[Exercise] The answer must consist of the records below, repeated exactly.

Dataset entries
------------------------------------------------------------------------
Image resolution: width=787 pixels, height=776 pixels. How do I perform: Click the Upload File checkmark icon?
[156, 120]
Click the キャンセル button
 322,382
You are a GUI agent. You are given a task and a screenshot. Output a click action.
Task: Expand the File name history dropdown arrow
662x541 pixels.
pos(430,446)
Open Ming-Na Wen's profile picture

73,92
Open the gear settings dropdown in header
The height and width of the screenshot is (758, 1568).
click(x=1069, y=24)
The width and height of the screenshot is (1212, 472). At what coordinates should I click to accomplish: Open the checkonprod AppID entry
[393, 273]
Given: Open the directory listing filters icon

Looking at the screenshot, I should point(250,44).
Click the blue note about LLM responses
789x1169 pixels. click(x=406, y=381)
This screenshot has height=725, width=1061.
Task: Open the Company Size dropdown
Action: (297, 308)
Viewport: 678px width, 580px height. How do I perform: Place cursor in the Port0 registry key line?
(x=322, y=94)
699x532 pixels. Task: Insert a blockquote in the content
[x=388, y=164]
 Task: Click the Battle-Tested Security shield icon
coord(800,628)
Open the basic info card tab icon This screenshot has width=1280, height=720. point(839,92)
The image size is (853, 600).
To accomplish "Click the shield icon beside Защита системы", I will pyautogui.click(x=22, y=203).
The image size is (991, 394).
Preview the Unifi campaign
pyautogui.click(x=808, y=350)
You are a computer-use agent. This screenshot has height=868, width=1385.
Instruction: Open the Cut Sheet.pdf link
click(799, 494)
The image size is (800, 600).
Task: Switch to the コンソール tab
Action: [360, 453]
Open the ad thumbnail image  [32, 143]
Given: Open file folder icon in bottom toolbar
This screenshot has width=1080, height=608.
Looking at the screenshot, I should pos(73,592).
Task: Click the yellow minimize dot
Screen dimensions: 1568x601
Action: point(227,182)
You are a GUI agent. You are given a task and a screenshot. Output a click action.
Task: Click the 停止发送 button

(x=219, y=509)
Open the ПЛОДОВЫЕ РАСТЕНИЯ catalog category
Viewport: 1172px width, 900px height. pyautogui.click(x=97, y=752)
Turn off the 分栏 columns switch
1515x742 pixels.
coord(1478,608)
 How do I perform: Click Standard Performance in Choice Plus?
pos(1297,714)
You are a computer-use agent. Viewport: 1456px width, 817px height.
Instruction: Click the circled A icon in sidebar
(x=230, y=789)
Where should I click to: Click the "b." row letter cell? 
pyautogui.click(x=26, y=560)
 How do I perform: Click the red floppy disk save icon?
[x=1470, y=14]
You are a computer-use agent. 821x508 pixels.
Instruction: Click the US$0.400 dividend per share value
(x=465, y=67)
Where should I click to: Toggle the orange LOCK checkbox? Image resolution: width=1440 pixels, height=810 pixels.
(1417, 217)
------------------------------------------------------------------------
[Result of the exercise]
Image resolution: width=787 pixels, height=776 pixels. How do I perform: Click the Upload File checkmark icon?
[156, 120]
Click the キャンセル button
 322,382
You are a GUI agent. You are given a task and a screenshot. Output a click action.
Task: Expand the File name history dropdown arrow
662x541 pixels.
pos(430,446)
Open Ming-Na Wen's profile picture

73,92
Open the gear settings dropdown in header
The height and width of the screenshot is (758, 1568).
click(x=1069, y=24)
The width and height of the screenshot is (1212, 472). At what coordinates should I click to accomplish: Open the checkonprod AppID entry
[393, 273]
Given: Open the directory listing filters icon

Looking at the screenshot, I should point(250,44).
Click the blue note about LLM responses
789x1169 pixels. click(x=406, y=381)
This screenshot has height=725, width=1061.
Task: Open the Company Size dropdown
Action: (297, 308)
Viewport: 678px width, 580px height. How do I perform: Place cursor in the Port0 registry key line?
(x=322, y=94)
699x532 pixels. Task: Insert a blockquote in the content
[x=388, y=164]
 Task: Click the Battle-Tested Security shield icon
coord(800,628)
Open the basic info card tab icon This screenshot has width=1280, height=720. point(839,92)
The image size is (853, 600).
To accomplish "Click the shield icon beside Защита системы", I will pyautogui.click(x=22, y=203).
The image size is (991, 394).
Preview the Unifi campaign
pyautogui.click(x=808, y=350)
You are a computer-use agent. This screenshot has height=868, width=1385.
Instruction: Open the Cut Sheet.pdf link
click(799, 494)
The image size is (800, 600).
Task: Switch to the コンソール tab
Action: [360, 453]
Open the ad thumbnail image  [32, 143]
Given: Open file folder icon in bottom toolbar
This screenshot has width=1080, height=608.
Looking at the screenshot, I should pos(73,592).
Task: Click the yellow minimize dot
Screen dimensions: 1568x601
Action: point(227,182)
You are a GUI agent. You are given a task and a screenshot. Output a click action.
Task: Click the 停止发送 button

(x=219, y=509)
Open the ПЛОДОВЫЕ РАСТЕНИЯ catalog category
Viewport: 1172px width, 900px height. pyautogui.click(x=97, y=752)
Turn off the 分栏 columns switch
1515x742 pixels.
coord(1478,608)
 How do I perform: Click Standard Performance in Choice Plus?
pos(1297,714)
You are a computer-use agent. Viewport: 1456px width, 817px height.
Instruction: Click the circled A icon in sidebar
(x=230, y=789)
Where should I click to: Click the "b." row letter cell? 
pyautogui.click(x=26, y=560)
 How do I perform: Click the red floppy disk save icon?
[x=1470, y=14]
You are a computer-use agent. 821x508 pixels.
Instruction: Click the US$0.400 dividend per share value
(x=465, y=67)
Where should I click to: Toggle the orange LOCK checkbox? Image resolution: width=1440 pixels, height=810 pixels.
(1417, 217)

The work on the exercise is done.